YOUR GOAL:
Search the records for the string "computer", then copy each line where it appears.

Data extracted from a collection
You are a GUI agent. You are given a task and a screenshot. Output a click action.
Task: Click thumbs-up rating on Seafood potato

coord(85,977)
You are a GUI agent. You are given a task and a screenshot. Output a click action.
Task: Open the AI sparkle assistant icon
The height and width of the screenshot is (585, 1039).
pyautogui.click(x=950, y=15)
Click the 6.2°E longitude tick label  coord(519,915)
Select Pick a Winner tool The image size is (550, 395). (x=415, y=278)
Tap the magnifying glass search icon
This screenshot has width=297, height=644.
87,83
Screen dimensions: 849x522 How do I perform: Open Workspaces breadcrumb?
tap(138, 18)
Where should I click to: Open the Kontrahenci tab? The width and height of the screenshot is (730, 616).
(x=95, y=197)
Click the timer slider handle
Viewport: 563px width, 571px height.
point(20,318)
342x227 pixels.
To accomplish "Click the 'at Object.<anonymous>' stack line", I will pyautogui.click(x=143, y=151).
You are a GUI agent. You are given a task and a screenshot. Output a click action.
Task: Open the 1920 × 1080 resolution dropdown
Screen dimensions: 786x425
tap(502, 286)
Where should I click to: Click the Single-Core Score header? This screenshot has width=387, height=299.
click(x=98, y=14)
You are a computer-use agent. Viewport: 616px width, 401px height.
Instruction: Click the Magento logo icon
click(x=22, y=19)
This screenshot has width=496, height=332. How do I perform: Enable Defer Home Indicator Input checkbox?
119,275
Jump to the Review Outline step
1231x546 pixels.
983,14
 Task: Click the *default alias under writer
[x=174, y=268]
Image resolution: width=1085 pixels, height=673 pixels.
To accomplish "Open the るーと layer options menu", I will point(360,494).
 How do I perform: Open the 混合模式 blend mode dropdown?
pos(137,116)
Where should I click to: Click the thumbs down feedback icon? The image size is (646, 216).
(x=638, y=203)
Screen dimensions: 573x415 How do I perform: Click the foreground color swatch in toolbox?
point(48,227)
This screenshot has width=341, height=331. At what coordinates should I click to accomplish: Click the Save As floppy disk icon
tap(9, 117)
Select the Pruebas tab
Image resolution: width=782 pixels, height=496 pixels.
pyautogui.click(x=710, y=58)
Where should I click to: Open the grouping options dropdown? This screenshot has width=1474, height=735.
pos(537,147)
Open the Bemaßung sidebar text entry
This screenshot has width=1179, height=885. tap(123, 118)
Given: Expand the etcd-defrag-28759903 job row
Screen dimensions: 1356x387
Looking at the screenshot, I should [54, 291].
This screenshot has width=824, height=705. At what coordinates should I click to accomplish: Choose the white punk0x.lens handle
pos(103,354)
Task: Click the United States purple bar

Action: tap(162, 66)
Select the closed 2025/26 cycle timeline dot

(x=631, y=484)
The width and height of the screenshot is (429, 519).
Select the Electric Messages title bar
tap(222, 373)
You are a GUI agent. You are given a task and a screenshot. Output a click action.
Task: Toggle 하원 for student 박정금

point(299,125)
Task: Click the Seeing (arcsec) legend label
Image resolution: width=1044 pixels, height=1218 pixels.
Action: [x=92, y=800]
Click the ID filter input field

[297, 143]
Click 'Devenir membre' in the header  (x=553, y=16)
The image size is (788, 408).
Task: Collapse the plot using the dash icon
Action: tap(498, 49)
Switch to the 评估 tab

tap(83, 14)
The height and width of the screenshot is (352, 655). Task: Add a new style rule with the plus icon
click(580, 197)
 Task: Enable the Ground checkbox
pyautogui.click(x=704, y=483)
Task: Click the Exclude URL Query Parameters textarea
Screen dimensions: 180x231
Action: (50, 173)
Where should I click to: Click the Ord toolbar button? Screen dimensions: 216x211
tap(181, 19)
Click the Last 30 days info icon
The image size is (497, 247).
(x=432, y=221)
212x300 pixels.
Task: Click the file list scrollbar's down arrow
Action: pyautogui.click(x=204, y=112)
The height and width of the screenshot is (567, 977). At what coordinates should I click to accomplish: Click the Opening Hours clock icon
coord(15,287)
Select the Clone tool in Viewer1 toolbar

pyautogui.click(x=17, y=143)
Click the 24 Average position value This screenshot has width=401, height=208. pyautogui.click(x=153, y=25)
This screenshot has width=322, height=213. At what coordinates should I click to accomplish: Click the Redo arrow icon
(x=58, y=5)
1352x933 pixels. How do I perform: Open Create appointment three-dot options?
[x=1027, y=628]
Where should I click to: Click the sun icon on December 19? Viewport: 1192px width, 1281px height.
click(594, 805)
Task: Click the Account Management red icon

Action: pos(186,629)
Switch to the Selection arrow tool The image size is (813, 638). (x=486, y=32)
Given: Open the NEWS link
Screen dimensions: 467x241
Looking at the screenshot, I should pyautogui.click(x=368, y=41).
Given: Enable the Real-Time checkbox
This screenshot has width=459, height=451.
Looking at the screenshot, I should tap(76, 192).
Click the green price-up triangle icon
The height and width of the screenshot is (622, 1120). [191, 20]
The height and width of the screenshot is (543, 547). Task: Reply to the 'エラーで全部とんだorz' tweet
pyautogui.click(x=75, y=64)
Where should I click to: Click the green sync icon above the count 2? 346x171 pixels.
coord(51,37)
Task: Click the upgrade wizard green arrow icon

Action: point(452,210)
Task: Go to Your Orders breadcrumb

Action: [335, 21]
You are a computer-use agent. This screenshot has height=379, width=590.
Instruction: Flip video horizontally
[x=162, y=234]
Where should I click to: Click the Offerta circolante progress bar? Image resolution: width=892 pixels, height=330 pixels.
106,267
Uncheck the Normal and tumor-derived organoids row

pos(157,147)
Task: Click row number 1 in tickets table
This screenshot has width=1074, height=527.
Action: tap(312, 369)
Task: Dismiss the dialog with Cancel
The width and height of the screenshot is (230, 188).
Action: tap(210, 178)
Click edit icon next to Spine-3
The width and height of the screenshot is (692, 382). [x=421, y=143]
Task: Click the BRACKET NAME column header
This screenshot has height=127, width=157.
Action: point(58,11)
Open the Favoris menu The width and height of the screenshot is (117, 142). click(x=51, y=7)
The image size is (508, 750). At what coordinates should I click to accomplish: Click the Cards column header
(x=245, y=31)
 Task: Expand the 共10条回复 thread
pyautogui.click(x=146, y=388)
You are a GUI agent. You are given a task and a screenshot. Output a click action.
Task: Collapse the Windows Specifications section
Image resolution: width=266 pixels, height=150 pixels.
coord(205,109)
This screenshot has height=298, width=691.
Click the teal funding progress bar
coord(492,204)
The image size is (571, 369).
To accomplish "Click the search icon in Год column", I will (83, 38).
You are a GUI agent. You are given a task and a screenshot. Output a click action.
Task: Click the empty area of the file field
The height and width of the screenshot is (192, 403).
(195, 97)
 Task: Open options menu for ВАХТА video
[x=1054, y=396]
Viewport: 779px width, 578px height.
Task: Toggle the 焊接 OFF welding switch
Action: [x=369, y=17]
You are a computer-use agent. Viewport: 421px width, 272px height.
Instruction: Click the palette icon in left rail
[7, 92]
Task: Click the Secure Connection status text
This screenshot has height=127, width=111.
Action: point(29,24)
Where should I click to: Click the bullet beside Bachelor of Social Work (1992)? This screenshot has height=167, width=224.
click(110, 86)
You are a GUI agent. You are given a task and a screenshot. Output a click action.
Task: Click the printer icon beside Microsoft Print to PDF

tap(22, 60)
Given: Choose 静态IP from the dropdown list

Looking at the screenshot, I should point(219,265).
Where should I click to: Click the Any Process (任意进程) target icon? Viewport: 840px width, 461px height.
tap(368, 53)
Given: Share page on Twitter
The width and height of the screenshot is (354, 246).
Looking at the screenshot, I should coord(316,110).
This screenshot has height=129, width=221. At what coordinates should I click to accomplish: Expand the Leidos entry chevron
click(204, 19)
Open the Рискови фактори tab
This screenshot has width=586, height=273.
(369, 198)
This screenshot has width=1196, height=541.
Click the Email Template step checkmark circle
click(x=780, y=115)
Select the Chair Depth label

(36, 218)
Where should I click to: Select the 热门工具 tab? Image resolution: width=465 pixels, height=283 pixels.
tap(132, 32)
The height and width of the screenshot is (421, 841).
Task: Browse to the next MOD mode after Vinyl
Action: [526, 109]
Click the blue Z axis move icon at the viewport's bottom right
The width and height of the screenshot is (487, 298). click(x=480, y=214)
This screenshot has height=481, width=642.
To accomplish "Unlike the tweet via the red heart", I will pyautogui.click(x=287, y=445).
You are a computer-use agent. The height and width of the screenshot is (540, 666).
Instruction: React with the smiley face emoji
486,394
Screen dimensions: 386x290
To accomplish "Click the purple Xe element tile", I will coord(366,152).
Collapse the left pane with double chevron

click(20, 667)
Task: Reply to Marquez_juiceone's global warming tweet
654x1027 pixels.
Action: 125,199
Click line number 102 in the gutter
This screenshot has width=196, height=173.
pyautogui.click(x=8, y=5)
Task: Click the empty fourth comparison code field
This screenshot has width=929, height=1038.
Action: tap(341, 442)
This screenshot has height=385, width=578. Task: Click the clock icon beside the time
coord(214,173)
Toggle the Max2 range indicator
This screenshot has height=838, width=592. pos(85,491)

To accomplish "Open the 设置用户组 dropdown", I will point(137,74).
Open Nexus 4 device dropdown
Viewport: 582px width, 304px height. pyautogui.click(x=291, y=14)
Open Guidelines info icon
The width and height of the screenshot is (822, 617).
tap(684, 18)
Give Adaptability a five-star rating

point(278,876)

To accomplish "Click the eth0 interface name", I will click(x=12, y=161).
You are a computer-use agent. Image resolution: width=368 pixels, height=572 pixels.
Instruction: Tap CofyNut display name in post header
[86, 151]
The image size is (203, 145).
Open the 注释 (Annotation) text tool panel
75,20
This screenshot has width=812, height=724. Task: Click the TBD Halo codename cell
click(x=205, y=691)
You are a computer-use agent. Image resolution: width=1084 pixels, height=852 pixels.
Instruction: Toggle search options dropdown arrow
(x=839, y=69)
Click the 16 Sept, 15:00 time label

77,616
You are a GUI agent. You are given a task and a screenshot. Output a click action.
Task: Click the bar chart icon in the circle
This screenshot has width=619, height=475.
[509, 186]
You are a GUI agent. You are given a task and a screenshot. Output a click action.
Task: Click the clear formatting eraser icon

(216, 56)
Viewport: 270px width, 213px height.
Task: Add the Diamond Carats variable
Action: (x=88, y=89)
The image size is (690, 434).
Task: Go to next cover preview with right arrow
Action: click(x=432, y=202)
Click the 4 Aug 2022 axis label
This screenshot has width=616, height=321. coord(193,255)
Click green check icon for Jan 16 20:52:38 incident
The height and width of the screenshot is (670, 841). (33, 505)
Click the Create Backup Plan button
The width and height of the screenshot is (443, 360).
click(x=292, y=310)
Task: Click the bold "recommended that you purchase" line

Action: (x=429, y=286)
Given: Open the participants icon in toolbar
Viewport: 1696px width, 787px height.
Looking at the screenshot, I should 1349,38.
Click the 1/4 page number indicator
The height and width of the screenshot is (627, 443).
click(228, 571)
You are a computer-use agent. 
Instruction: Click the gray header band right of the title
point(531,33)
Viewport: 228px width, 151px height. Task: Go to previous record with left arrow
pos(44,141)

WRITTEN SOLUTION:
You are a computer-use agent. Viewport: 616px width, 401px height.
You are a computer-use agent. This screenshot has height=379, width=590.
You are a computer-use agent. Viewport: 421px width, 272px height.
You are a computer-use agent. The height and width of the screenshot is (540, 666).
You are a computer-use agent. Image resolution: width=368 pixels, height=572 pixels.
You are a computer-use agent. Image resolution: width=1084 pixels, height=852 pixels.
You are a computer-use agent. 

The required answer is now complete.